But, this world also contains Magic – two kinds thereof, not just one. On the one side we have the Order of the Worldsingers, who tap the power in the Leylines for their spells and curses, and in the other corner we have the Feybreed, humans transformed by a ‘Feymist’ that rose from the ground – wild, untamed, dangerous magic. No, they don’t like each other.
The world contains a number of races – Humans, Steammen (steam driven intelligent robots), Craynarbians (crustaceans), Graspers (kinda Rodent shaped, short) and even more esoteric creatures.
Hunt has created his own language for this world – most of the terms are self-explanatory, and most of them help the ambience and the feeling for this world; a few typical examples would be ‘Topper’ (Assassin), ‘Whistler’ (Informant), ‘Crusher’ (Police/Security Heavy).
One of the most interesting bits are the religions – the main take in Jackals is currently Circlist (re-incarnation based). The real cracker are the Steammen – they have a religion called ‘Gear-gi-ju’, which essentially is a Voodoo Cult. They read the gears, thrown in oil they shed. They are ridden by Loas with names like ‘Steelbhala-Waldo’ or ‘Krabinay-Pipes’. And they all contain Soulboards, which must be returned the Hall of Ancestors when they deactivate. Wonderful. The counterside to these are the ancient pantheon of the ‘Wildcaotyl’, who Tzlayloc attempts to bring back in the Duitzilpachtli Deeps by sacrificing still beating hearts to them… do I need to mention where this comes from? Not? Thought so.
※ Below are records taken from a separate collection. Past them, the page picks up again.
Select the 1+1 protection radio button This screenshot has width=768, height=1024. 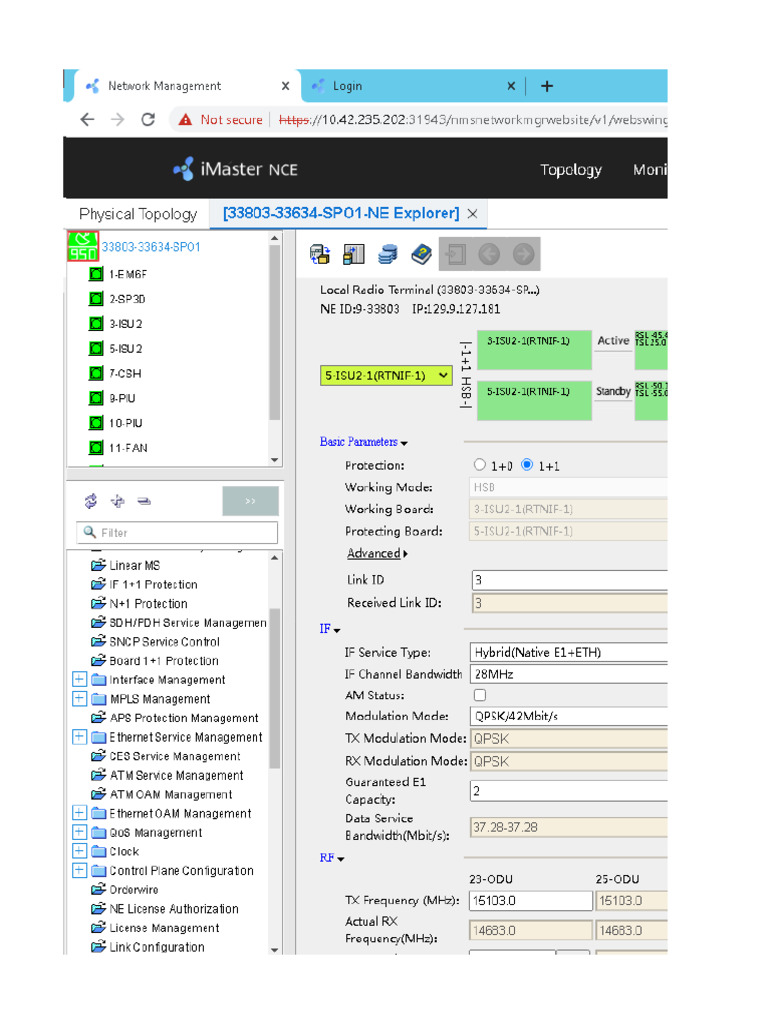(527, 465)
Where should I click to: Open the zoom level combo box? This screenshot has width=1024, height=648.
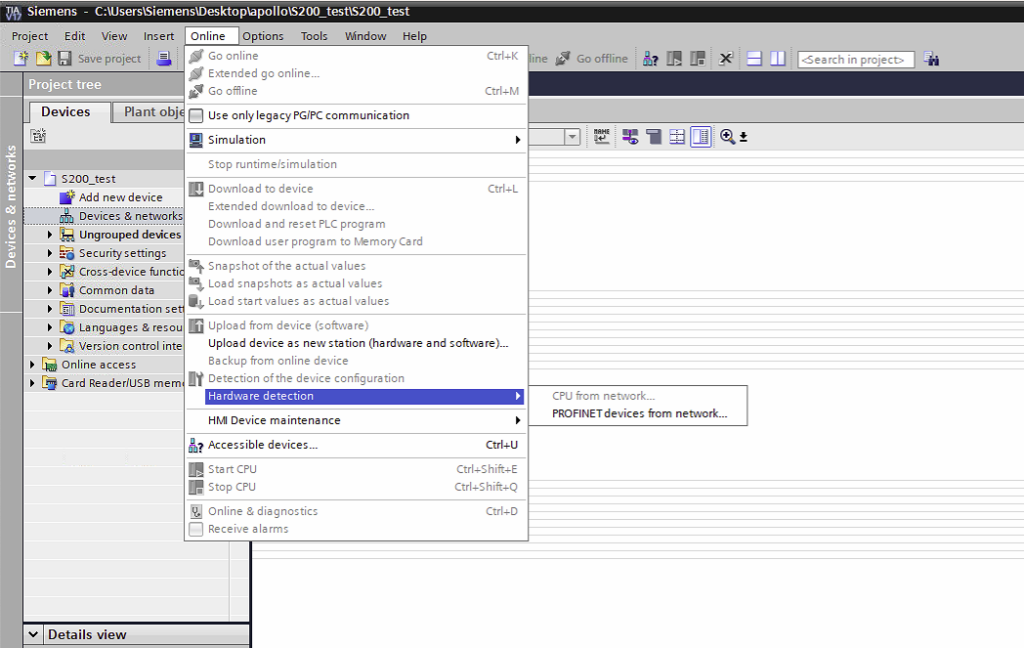tap(572, 137)
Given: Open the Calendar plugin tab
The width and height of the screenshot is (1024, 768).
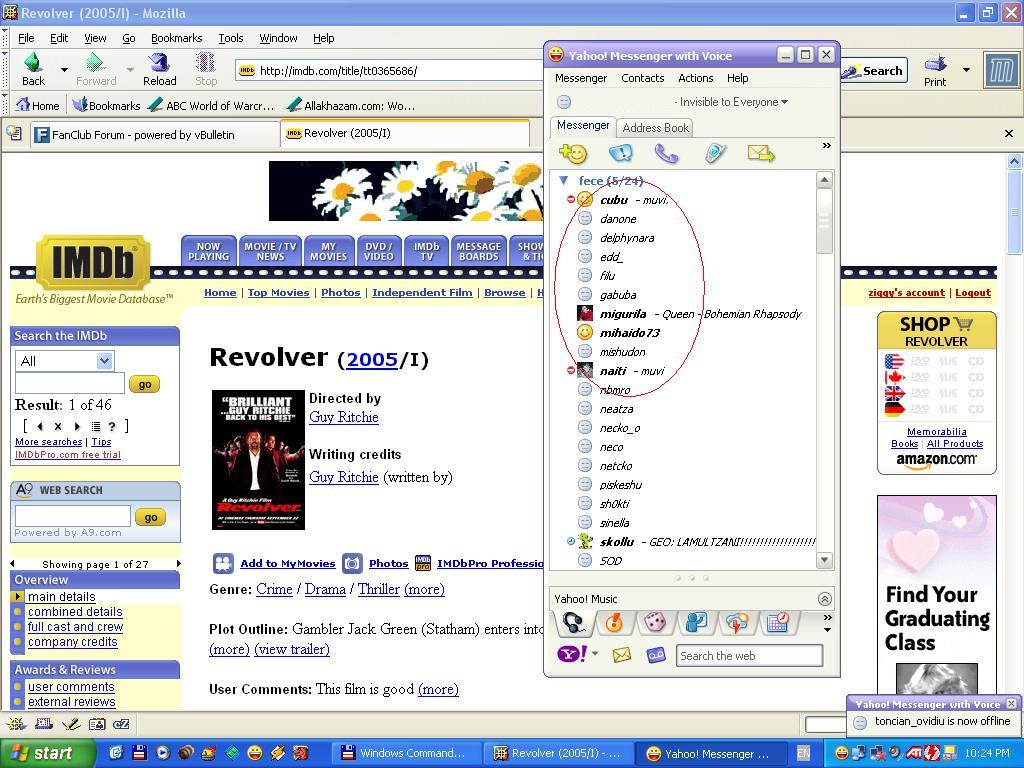Looking at the screenshot, I should pyautogui.click(x=778, y=623).
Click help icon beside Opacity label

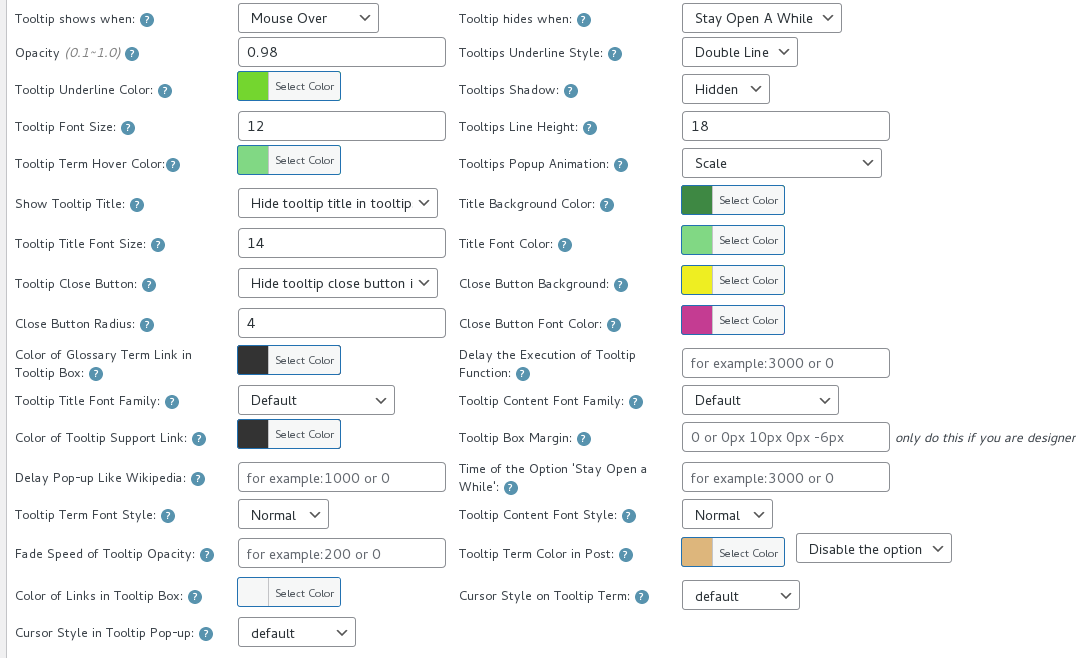click(132, 54)
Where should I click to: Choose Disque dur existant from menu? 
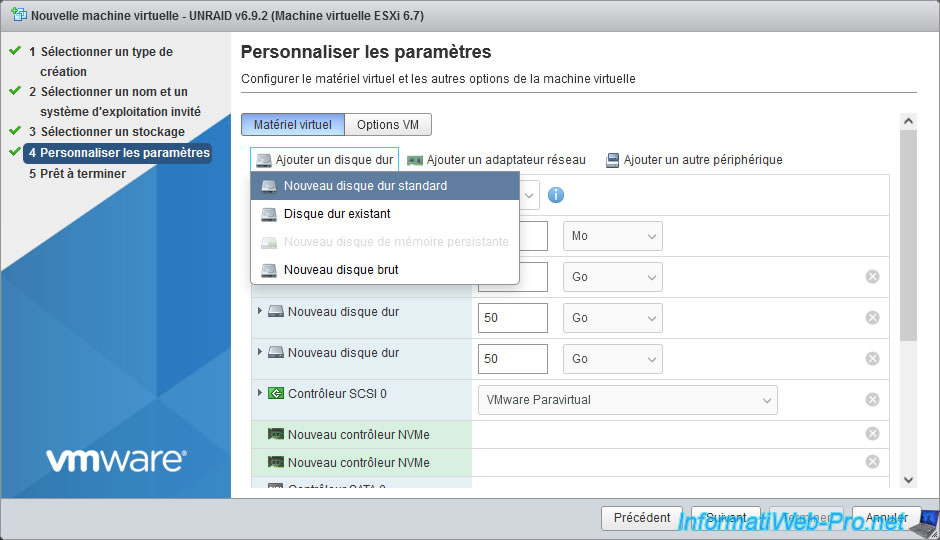337,214
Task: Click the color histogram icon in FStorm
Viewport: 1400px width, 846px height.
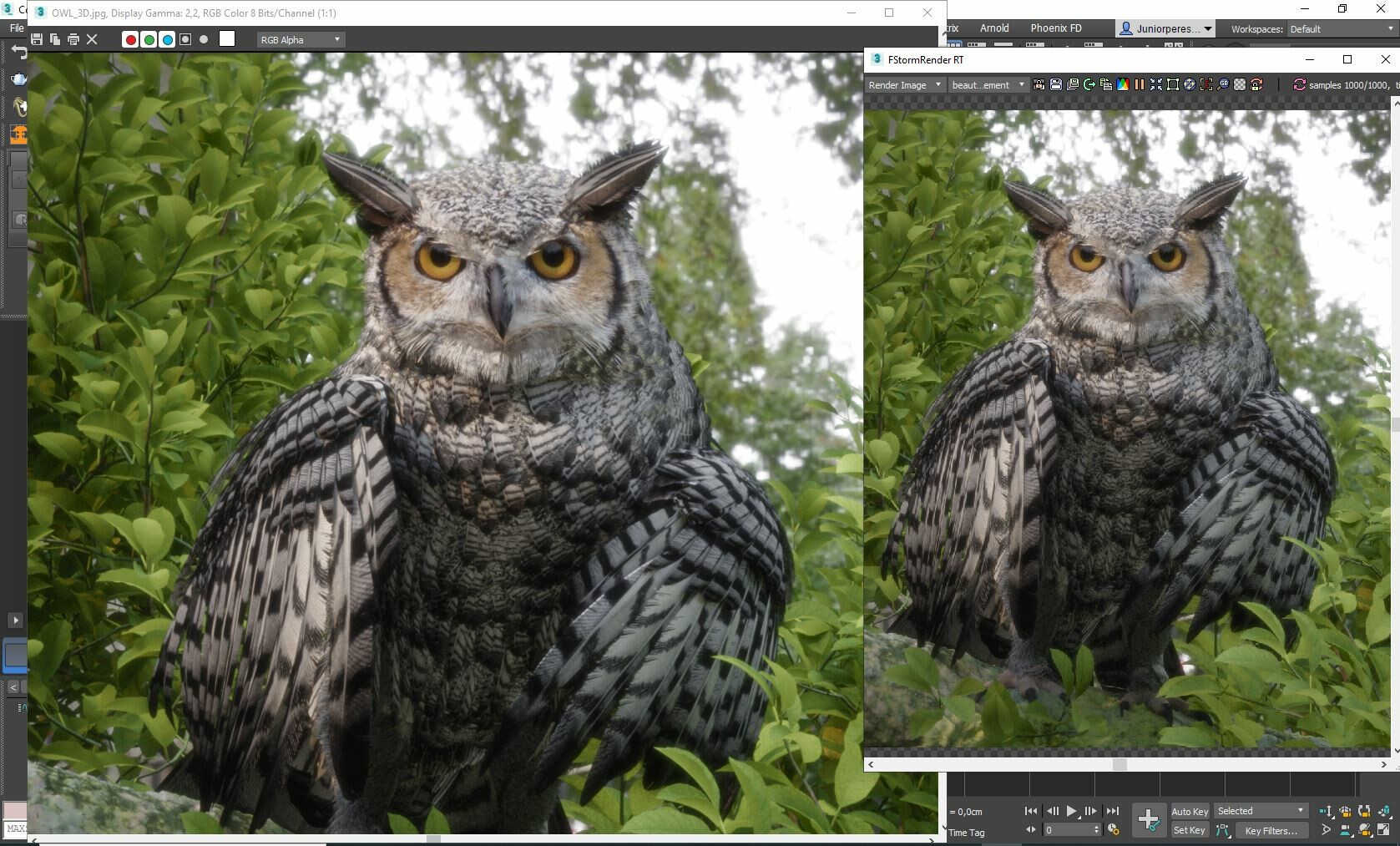Action: tap(1123, 84)
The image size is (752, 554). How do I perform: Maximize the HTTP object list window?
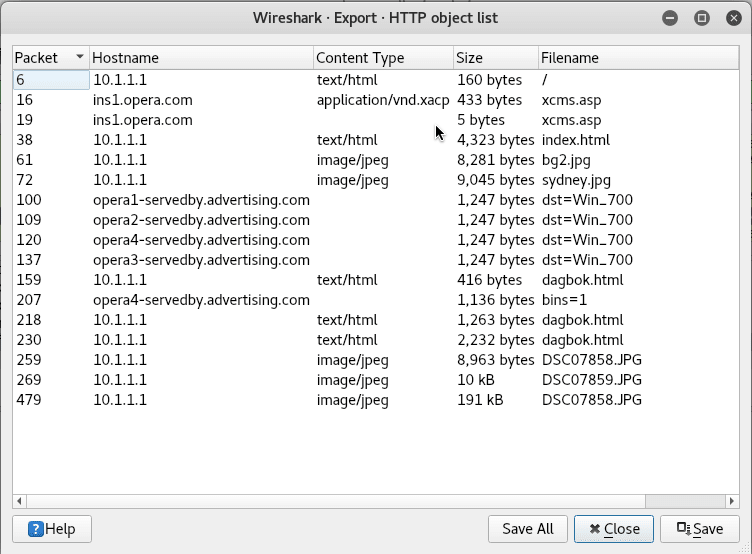[702, 18]
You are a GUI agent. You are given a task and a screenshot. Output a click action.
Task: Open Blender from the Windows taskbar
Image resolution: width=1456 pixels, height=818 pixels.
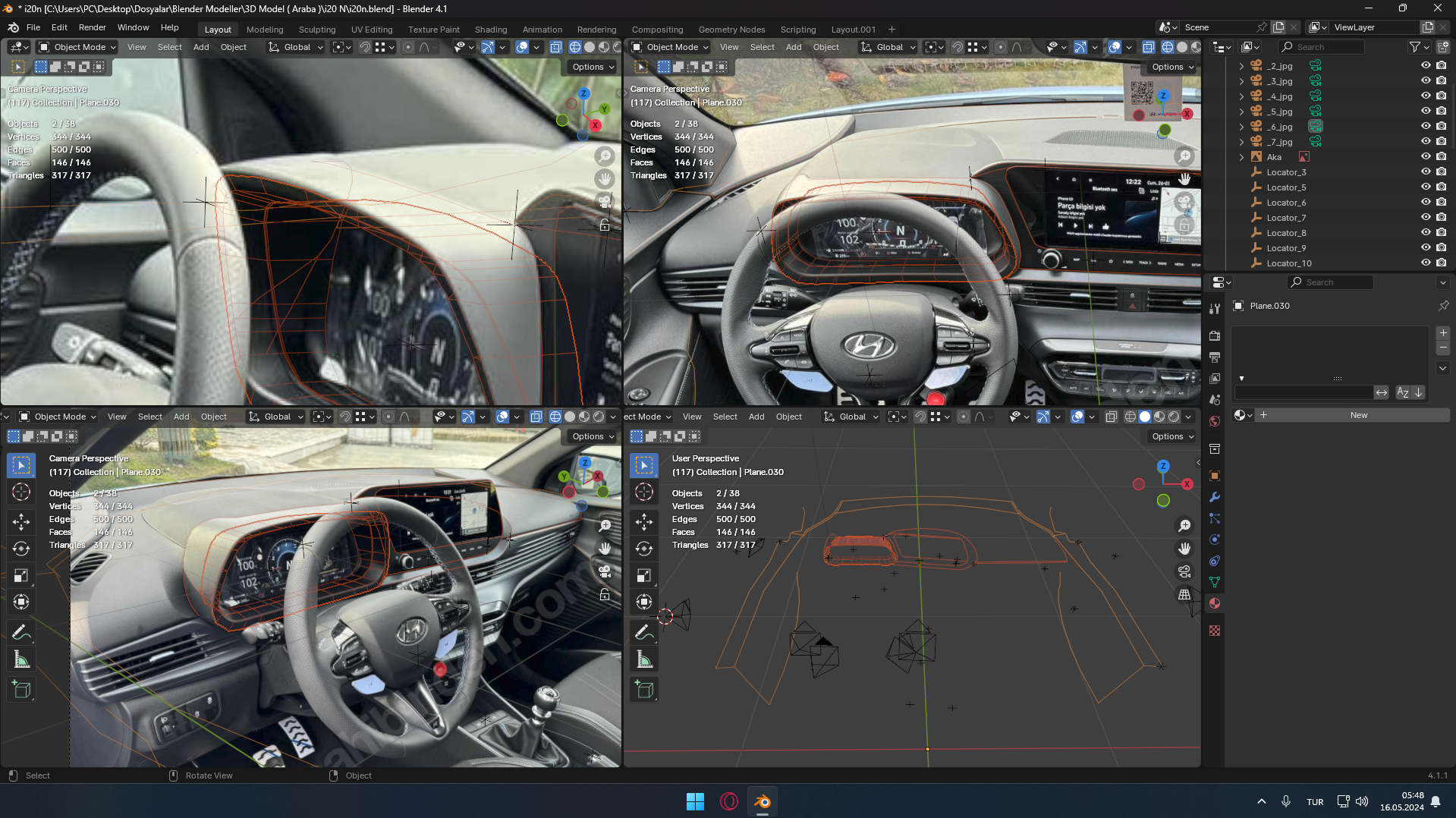pyautogui.click(x=762, y=801)
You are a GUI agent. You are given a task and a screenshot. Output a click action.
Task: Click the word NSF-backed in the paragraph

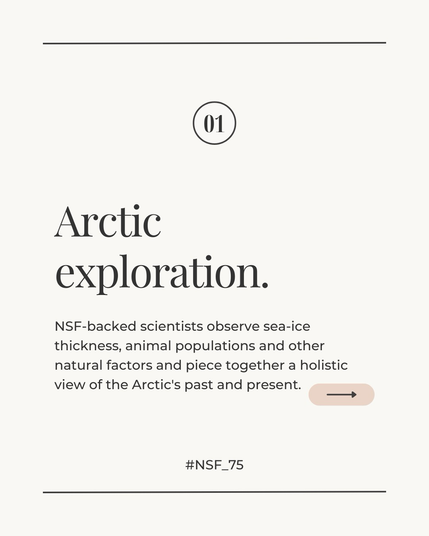[95, 326]
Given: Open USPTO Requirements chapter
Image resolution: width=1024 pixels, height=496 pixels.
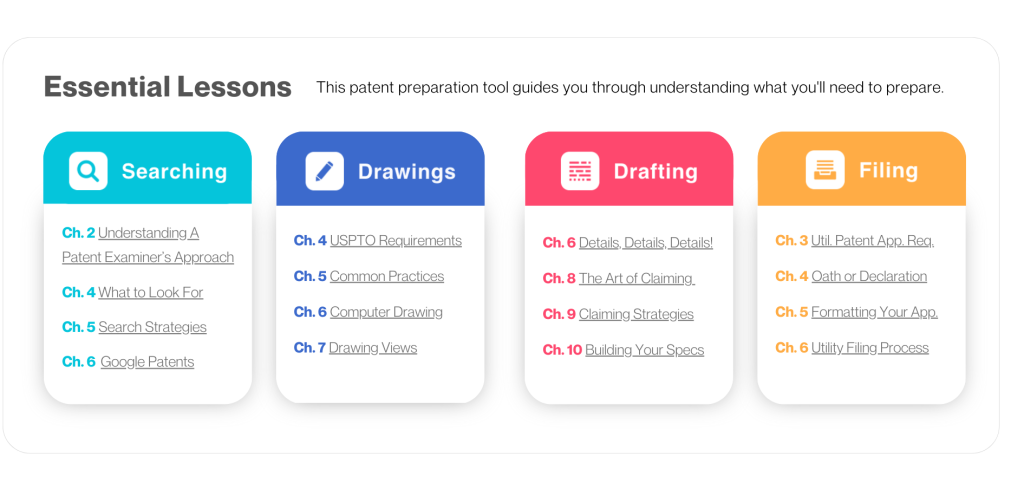Looking at the screenshot, I should click(395, 240).
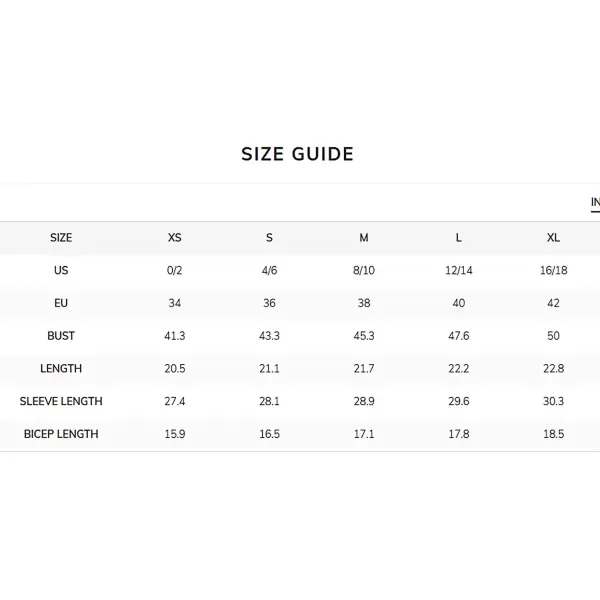This screenshot has height=600, width=600.
Task: Switch to the IN units tab
Action: point(595,202)
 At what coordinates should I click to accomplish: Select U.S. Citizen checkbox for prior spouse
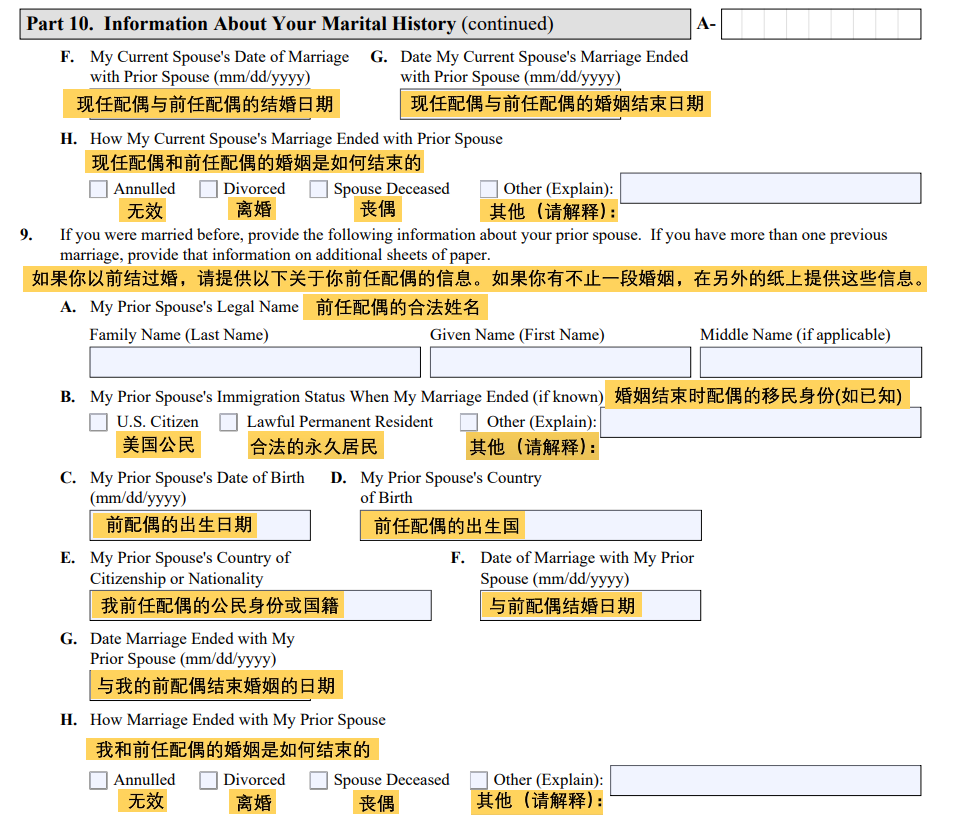(98, 422)
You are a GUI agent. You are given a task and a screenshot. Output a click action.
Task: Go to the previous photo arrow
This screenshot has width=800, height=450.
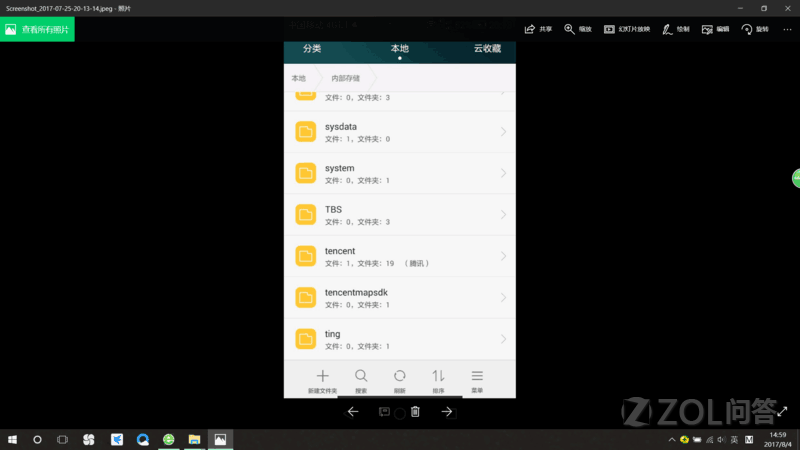pyautogui.click(x=353, y=411)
This a great book to read – it pulls you along, keeps throwing surprises and new concepts at you, and doesn’t let up until the final page – and you will be there quickly, as you’ll keep turning these pages!
The downside to this is that the entire setup is shallow and overcrowded. There are simply too many things crammed into this world – the Steampunk/Steammen elements, the politics with the Circlists and Carlists (Socialists?) and Communityists (guess), the religions, the technology, the different types of magic, all the factions including the eponymous Court of the Air itself.
There is a strong political agenda, as evident from several rants against Communityist agendas etc – I guess this tells us more about Hunt, and much less about the story. Not good.
The characterizations are not great – more time is spent on explaining technology, weapons, politics etc than in developing even the main characters, who remain very vague and contradictory across the book. There are strange and unexplained shifts in their behaviour, and any motivations/drive is rarely compelling, which is a shame, as these could be highly fascinating characters.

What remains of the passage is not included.